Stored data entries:
++++++

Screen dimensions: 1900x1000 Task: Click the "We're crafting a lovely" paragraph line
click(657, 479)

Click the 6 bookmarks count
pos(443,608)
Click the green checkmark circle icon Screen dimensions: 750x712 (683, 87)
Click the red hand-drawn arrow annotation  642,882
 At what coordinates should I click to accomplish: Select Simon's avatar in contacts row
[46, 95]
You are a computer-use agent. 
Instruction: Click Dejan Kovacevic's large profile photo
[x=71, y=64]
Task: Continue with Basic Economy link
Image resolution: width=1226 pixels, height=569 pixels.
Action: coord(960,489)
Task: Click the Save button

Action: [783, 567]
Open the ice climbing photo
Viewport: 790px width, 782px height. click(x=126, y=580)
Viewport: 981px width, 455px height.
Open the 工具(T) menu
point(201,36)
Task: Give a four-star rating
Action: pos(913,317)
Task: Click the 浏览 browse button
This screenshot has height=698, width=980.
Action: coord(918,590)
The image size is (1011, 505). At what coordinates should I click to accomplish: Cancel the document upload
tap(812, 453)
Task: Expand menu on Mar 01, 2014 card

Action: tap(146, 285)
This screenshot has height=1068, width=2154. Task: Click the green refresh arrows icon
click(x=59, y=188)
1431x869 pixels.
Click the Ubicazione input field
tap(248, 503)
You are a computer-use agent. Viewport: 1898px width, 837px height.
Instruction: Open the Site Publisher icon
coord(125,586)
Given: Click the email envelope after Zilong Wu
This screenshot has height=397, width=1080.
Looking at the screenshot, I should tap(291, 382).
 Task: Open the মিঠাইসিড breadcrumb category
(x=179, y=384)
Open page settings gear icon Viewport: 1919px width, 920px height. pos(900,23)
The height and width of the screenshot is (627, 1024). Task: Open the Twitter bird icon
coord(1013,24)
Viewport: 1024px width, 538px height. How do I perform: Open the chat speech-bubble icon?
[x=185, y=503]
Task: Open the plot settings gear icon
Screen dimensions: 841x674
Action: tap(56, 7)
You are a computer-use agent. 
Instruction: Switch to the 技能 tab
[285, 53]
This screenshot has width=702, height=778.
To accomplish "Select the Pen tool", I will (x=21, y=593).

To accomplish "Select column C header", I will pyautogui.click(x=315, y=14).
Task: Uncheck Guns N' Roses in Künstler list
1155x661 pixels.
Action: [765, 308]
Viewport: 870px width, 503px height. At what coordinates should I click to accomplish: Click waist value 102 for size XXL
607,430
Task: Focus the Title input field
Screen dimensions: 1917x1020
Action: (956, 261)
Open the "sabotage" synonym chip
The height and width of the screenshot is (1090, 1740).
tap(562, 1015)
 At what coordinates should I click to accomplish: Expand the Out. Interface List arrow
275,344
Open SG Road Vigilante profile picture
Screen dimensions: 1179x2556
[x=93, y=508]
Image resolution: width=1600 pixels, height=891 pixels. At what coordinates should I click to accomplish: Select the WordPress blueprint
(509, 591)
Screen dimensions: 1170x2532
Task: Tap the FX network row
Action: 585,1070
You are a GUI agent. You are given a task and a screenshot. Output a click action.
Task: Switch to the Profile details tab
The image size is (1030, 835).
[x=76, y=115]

++++++

Task prompt:
Show me every line in the data above that includes "gear".

Output for this exercise:
Open page settings gear icon Viewport: 1919px width, 920px height. pos(900,23)
Task: Open the plot settings gear icon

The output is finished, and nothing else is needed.